Ilse Aichinger, Schlechte Wörter
Aichinger’s prose text, which first appeared in 1976, deals with language – its possibilities and its limitations. I made a series of 16 letterpress graphics for this text, inspired by
Hans Christian Andersen’s fairy tale
The
Emperor’s New Clothes. They are not intended as illustrations for Aichinger’s text. Nonetheless, I think there is a relationship between Andersen’s fairy tale and Aichinger’s text that is not apparent at first glance. The fearful acceptance of an exaggerated description of non-existent finery in Andersen, and Aichinger’s refusal to use better words, could be seen as two sides of the same coin. In the graphics, I reversed the conditions of the fairy tale. There is no naked Emperor, but figures who consist only of fabric/clothing.
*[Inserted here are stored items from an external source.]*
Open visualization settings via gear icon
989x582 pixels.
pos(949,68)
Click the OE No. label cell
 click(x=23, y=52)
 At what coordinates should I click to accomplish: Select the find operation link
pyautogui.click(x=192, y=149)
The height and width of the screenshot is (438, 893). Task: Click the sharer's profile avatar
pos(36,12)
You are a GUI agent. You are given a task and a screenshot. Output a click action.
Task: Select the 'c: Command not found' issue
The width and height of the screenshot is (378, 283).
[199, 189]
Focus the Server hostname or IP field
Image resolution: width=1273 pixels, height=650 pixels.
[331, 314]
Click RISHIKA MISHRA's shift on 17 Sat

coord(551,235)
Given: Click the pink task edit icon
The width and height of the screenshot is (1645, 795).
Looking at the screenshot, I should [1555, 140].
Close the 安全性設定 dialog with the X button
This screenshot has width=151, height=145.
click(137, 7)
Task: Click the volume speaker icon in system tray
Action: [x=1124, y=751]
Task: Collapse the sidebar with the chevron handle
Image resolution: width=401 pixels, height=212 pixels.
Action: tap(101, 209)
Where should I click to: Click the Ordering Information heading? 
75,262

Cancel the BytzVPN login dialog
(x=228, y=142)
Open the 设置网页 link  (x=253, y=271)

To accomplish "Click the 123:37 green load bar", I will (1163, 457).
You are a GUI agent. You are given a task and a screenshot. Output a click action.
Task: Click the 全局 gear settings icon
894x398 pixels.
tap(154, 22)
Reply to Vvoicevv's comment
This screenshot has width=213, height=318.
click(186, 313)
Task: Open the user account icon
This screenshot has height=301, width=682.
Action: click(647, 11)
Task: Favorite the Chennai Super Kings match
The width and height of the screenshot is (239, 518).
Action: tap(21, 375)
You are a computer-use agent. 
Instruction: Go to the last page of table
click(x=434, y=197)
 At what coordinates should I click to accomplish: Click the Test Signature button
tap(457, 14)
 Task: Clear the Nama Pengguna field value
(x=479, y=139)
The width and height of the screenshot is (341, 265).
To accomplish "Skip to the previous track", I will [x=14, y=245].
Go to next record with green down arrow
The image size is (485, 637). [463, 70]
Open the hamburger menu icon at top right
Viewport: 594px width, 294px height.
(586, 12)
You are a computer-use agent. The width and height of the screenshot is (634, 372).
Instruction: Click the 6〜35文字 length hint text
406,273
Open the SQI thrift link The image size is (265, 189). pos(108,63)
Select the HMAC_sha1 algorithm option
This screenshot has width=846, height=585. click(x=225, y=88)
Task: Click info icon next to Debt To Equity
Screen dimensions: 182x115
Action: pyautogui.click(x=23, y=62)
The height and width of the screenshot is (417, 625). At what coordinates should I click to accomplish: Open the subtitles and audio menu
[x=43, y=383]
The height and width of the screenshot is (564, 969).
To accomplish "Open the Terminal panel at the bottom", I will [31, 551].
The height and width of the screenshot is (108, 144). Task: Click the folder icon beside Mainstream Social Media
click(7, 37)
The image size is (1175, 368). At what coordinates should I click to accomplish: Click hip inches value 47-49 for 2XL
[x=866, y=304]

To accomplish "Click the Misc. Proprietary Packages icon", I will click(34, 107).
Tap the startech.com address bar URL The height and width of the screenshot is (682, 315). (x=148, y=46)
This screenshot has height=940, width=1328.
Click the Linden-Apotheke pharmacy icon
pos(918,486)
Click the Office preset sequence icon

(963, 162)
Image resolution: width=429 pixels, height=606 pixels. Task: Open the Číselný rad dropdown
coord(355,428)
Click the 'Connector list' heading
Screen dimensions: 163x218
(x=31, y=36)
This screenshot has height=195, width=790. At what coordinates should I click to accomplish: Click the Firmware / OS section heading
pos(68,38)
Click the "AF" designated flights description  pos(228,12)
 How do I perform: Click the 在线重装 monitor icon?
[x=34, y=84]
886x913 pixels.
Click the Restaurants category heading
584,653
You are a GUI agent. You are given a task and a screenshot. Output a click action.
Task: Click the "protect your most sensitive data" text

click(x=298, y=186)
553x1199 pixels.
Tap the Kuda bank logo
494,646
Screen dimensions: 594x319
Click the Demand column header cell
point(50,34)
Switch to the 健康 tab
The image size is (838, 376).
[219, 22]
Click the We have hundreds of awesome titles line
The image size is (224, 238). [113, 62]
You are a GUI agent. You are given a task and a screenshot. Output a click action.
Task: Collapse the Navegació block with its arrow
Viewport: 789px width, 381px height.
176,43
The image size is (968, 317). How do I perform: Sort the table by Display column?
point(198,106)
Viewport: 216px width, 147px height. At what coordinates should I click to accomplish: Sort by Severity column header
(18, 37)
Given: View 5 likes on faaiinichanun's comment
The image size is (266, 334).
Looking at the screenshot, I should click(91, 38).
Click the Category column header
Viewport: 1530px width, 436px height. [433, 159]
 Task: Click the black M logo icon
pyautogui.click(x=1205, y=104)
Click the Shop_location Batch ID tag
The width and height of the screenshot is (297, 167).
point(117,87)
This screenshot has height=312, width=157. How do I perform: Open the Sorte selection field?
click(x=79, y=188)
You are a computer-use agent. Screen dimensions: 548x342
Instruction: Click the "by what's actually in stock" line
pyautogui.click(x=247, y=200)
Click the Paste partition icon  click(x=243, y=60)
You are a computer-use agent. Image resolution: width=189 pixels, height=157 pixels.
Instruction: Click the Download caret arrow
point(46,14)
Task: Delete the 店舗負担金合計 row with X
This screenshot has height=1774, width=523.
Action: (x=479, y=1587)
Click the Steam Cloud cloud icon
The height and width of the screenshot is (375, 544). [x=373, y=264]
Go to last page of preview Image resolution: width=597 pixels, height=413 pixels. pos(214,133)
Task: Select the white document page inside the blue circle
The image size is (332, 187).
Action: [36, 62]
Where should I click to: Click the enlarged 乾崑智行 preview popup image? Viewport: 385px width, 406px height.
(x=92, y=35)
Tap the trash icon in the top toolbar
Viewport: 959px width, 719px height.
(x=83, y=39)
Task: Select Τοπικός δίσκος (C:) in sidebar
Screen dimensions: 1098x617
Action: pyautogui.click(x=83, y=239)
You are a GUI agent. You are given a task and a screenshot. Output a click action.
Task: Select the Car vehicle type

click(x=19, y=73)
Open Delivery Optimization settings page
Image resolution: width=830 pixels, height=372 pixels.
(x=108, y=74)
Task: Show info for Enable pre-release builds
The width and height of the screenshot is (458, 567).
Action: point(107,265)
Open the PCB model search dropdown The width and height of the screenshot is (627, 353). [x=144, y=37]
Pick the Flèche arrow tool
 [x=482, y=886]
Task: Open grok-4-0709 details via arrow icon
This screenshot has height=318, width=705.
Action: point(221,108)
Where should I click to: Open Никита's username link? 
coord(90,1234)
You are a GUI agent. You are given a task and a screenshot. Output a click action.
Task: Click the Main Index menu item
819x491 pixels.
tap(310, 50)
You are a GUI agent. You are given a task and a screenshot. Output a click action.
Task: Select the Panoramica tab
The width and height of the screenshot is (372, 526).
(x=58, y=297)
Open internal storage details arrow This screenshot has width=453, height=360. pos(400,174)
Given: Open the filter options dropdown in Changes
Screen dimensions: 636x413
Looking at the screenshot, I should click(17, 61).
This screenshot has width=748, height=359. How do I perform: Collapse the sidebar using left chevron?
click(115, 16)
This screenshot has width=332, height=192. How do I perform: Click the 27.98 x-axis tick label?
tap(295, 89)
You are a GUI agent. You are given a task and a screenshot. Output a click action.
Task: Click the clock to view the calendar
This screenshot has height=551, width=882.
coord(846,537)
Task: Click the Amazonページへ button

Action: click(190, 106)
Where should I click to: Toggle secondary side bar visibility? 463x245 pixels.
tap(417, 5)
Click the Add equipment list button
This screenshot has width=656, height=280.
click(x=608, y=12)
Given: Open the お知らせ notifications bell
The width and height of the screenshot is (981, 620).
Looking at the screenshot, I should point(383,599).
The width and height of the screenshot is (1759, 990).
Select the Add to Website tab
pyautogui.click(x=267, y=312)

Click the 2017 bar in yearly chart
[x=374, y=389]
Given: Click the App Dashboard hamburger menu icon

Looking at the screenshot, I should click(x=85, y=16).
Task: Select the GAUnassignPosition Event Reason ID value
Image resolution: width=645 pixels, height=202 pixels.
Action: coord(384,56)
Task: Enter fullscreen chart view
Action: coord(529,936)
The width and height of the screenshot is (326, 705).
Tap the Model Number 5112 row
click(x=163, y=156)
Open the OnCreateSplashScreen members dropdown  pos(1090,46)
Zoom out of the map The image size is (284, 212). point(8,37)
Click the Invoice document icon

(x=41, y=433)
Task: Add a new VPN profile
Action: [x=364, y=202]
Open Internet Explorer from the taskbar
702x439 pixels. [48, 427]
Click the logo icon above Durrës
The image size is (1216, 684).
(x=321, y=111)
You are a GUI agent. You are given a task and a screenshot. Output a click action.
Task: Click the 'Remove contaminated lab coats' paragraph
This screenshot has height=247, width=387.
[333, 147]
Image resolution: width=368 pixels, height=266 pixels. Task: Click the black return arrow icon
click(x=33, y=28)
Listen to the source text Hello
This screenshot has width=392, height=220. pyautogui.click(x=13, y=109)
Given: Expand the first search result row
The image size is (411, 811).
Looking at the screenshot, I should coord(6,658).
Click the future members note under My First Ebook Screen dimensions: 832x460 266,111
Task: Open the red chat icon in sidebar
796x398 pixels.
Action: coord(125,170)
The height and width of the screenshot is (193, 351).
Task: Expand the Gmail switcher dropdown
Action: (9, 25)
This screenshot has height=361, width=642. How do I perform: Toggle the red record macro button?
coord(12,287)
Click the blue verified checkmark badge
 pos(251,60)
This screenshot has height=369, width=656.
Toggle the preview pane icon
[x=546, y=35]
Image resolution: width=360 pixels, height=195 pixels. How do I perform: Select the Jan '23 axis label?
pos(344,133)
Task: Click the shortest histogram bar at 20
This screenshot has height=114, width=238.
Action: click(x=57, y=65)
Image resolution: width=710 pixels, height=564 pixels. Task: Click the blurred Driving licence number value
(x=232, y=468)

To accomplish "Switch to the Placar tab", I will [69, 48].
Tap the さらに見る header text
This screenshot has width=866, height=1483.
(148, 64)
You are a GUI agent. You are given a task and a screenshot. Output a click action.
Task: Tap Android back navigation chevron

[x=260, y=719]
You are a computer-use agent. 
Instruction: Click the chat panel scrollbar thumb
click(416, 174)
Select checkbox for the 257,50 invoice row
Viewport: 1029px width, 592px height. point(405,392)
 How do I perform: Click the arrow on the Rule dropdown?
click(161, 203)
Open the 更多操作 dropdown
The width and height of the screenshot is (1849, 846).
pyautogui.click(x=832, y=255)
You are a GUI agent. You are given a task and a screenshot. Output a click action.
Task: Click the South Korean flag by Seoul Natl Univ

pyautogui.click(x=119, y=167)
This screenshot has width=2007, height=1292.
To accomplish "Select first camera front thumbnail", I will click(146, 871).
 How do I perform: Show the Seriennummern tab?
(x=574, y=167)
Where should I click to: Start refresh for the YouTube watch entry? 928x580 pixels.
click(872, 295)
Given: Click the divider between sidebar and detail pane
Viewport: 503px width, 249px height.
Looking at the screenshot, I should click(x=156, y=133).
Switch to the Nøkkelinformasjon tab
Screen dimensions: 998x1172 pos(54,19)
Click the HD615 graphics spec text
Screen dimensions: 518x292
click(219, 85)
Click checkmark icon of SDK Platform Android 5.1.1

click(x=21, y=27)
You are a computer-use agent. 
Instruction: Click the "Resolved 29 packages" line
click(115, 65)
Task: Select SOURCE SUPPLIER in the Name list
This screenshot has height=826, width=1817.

I made the collages on my computer, using materials from 15th and 16th-century paintings. When printing the book later on from polymer plates, I used the four-color printing method for the first time. In other words, I used my computer data to create color separations that allowed me to produce the four necessary printing plates. Offset and digital printing have long since made four-color printing commonplace; the printer feeds blank paper into one end of the machine, and gets the finished result in his hands at the other end. But when you print each color individually on an old letterpress printing machine, the whole process becomes more concrete. The result is different, turning back the wheel of technology, because of course letterpress four-color image printing has long been obsolete. For my purposes, though, the anachronistic technique was what I wanted. The rich color application and the possibility of manipulating the individual colors interested me. The result has much more to do with printmaking than with a precise reproduction of an image, which is usually the goal of offset printing.
60 pages, uncoated paper, hand-set, letterpress printed, paper-over-board, 16.5 x 24 cm,
50 numbered and signed copies. Flörsheim 2009.